Exercise:
Give the data again word for word; drop the pictures.

%%

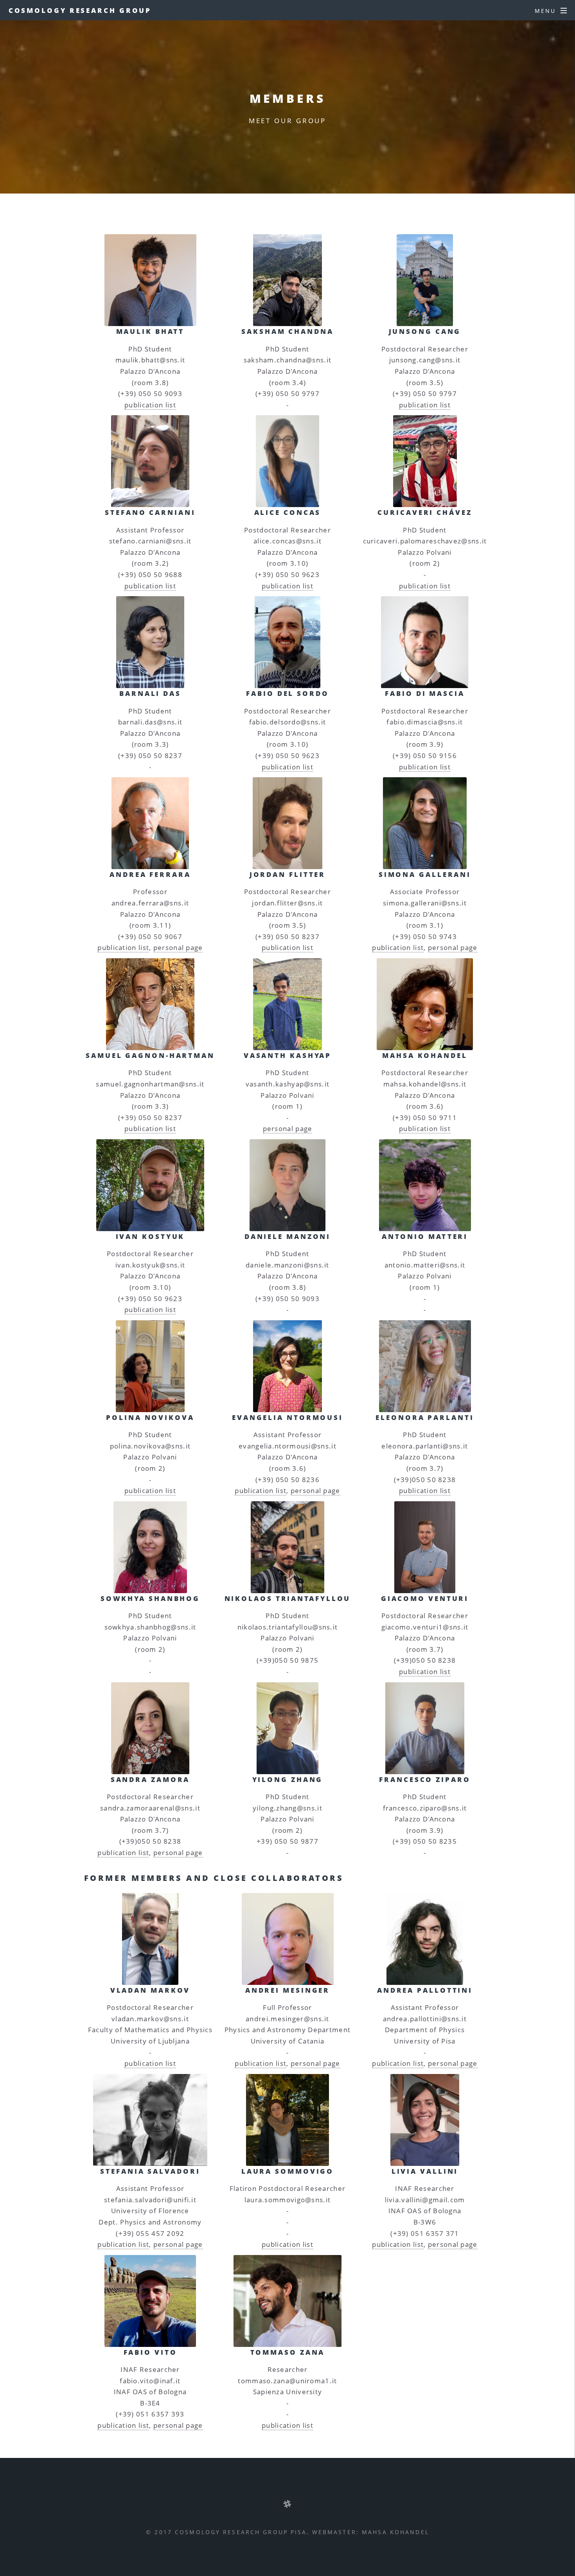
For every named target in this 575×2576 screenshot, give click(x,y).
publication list (150, 404)
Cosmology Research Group (80, 10)
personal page (178, 947)
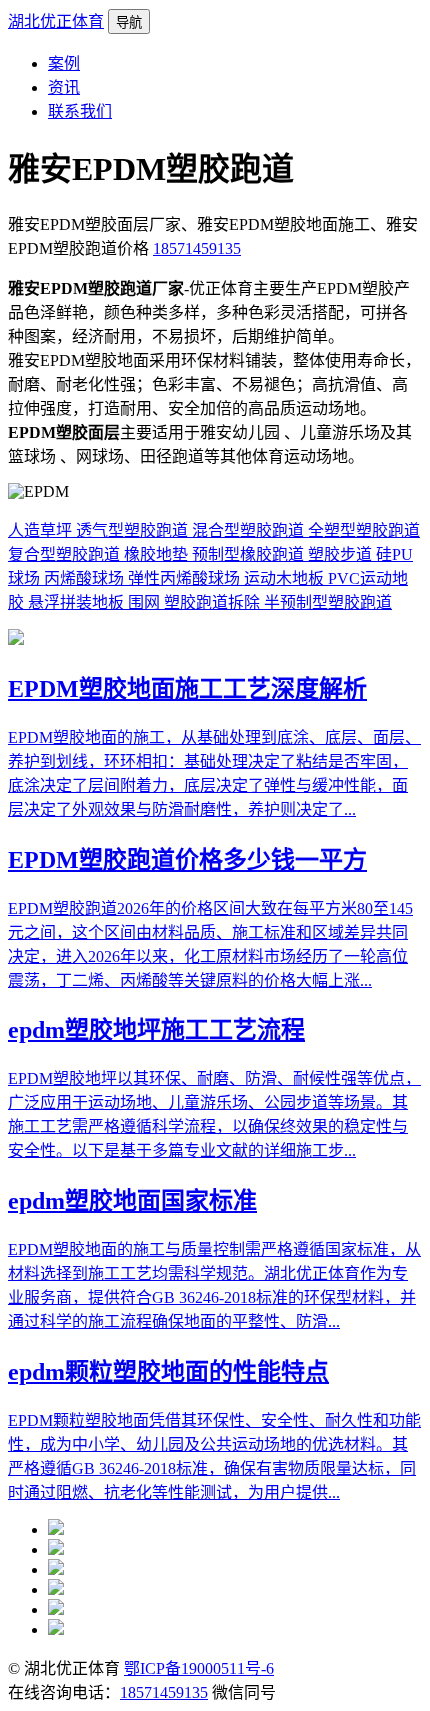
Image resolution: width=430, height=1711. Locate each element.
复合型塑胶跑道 (66, 554)
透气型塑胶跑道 (134, 530)
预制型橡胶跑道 (250, 554)
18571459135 (197, 248)
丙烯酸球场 (86, 578)
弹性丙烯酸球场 (186, 578)
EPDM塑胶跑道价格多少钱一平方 (187, 860)
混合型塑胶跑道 (250, 530)
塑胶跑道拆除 (214, 602)
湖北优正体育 (56, 21)
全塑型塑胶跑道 (364, 530)
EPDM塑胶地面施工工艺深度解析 (187, 689)
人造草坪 (42, 530)
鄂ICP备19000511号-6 (199, 1668)
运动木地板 (286, 578)
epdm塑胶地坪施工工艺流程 (156, 1030)
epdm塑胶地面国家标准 (132, 1201)
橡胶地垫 (158, 554)
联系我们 (80, 111)
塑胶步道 (342, 554)
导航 (129, 22)
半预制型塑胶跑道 (328, 602)
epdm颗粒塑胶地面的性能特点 (168, 1372)
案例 (64, 63)
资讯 (64, 87)
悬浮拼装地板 (78, 602)
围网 (146, 602)
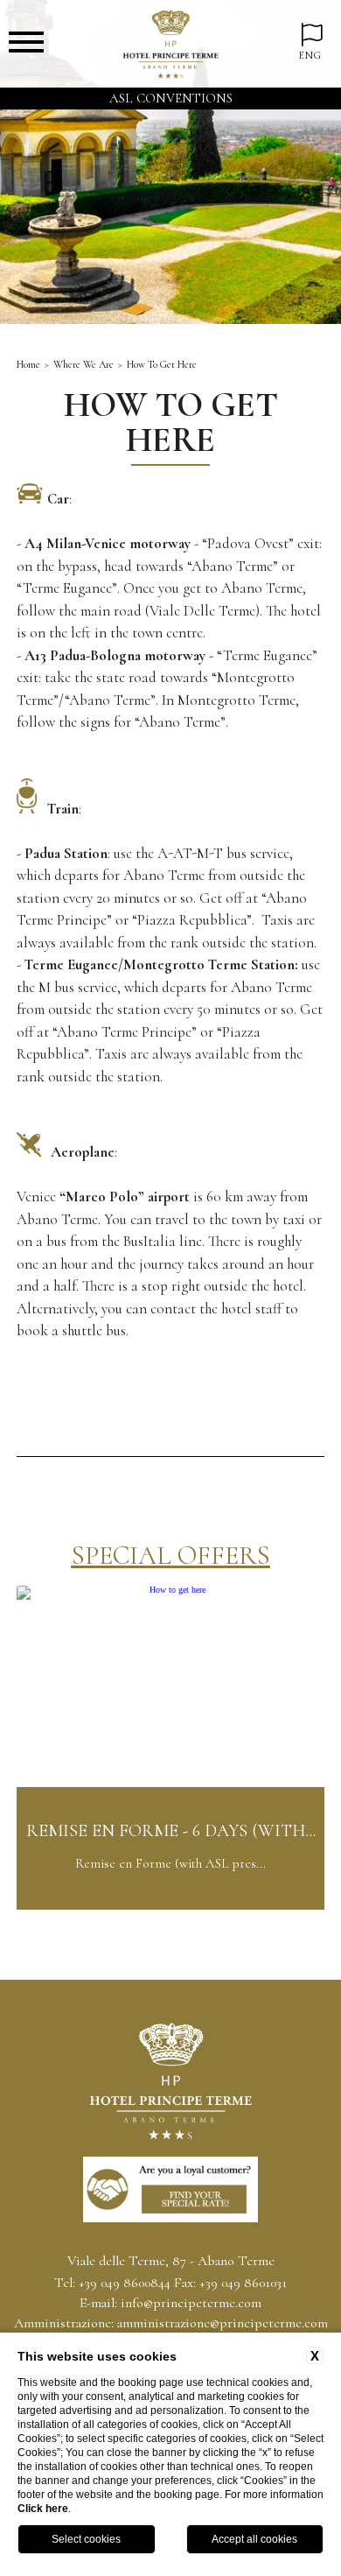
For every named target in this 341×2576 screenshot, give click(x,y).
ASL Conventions (171, 98)
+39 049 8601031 (243, 2282)
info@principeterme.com (191, 2303)
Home (28, 364)
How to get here (162, 364)
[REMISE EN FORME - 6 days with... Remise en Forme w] (170, 1906)
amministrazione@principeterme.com (222, 2323)
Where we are (83, 364)
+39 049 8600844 (124, 2282)
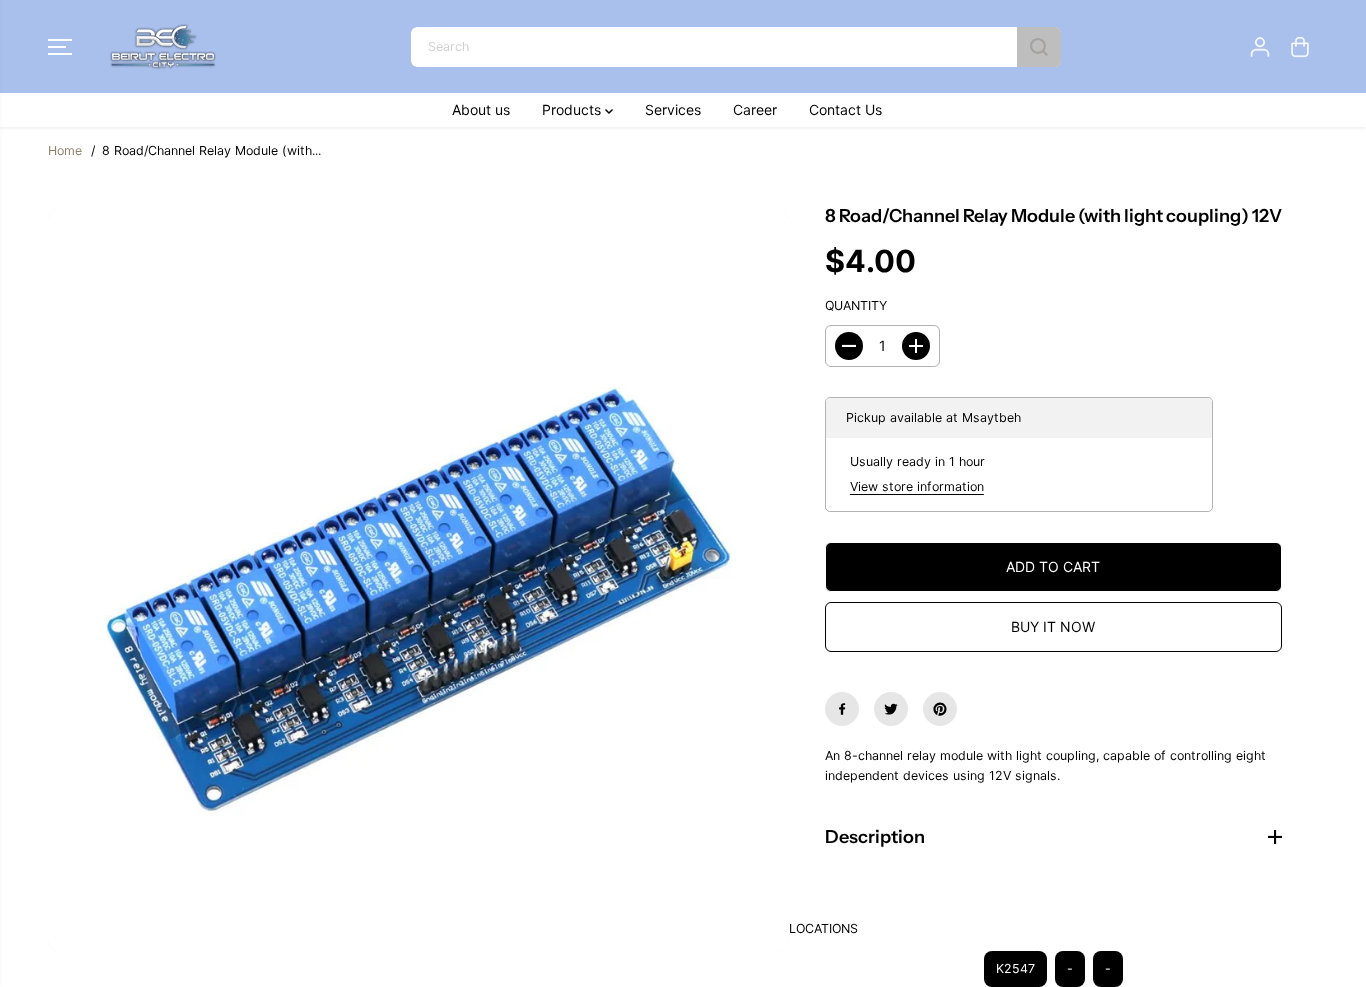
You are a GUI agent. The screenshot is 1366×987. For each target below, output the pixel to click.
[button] (60, 47)
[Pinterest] (940, 709)
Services (673, 109)
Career (755, 109)
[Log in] (1260, 47)
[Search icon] (1039, 47)
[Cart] (1300, 47)
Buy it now (1053, 626)
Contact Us (845, 109)
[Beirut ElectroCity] (163, 46)
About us (481, 109)
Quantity (856, 305)
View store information (917, 486)
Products (573, 109)
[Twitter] (891, 709)
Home (65, 150)
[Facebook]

%%

Response for this exercise:
For every named target in this 575×2576 screenshot, give click(x,y).
publication list (150, 404)
Cosmology Research Group (80, 10)
personal page (178, 947)
Image resolution: width=430, height=1711. Locate each element.
复合型塑胶跑道 (66, 554)
透气型塑胶跑道 (134, 530)
预制型橡胶跑道 (250, 554)
18571459135 (197, 248)
丙烯酸球场 (86, 578)
弹性丙烯酸球场 (186, 578)
EPDM塑胶跑道价格多少钱一平方 (187, 860)
混合型塑胶跑道 (250, 530)
塑胶跑道拆除 (214, 602)
湖北优正体育 (56, 21)
全塑型塑胶跑道 (364, 530)
EPDM塑胶地面施工工艺深度解析 (187, 689)
人造草坪 (42, 530)
鄂ICP备19000511号-6 (199, 1668)
运动木地板 (286, 578)
epdm塑胶地坪施工工艺流程 (156, 1030)
epdm塑胶地面国家标准 (132, 1201)
橡胶地垫 (158, 554)
联系我们 (80, 111)
塑胶步道 (342, 554)
导航 (129, 22)
半预制型塑胶跑道 (328, 602)
epdm颗粒塑胶地面的性能特点 (168, 1372)
案例 (64, 63)
资讯 (64, 87)
悬浮拼装地板 (78, 602)
围网 (146, 602)
For every named target in this 341×2576 screenshot, give click(x,y).
ASL Conventions (171, 98)
+39 049 8601031 (243, 2282)
info@principeterme.com (191, 2303)
Home (28, 364)
How to get here (162, 364)
[REMISE EN FORME - 6 days with... Remise en Forme w] (170, 1906)
amministrazione@principeterme.com (222, 2323)
Where we are (83, 364)
+39 049 8600844 (124, 2282)
You are a GUI agent. The screenshot is 1366×987. For each target below, output the pixel to click.
[button] (60, 47)
[Pinterest] (940, 709)
Services (673, 109)
Career (755, 109)
[Log in] (1260, 47)
[Search icon] (1039, 47)
[Cart] (1300, 47)
Buy it now (1053, 626)
Contact Us (845, 109)
[Beirut ElectroCity] (163, 46)
About us (481, 109)
Quantity (856, 305)
View store information (917, 486)
Products (573, 109)
[Twitter] (891, 709)
Home (65, 150)
[Facebook]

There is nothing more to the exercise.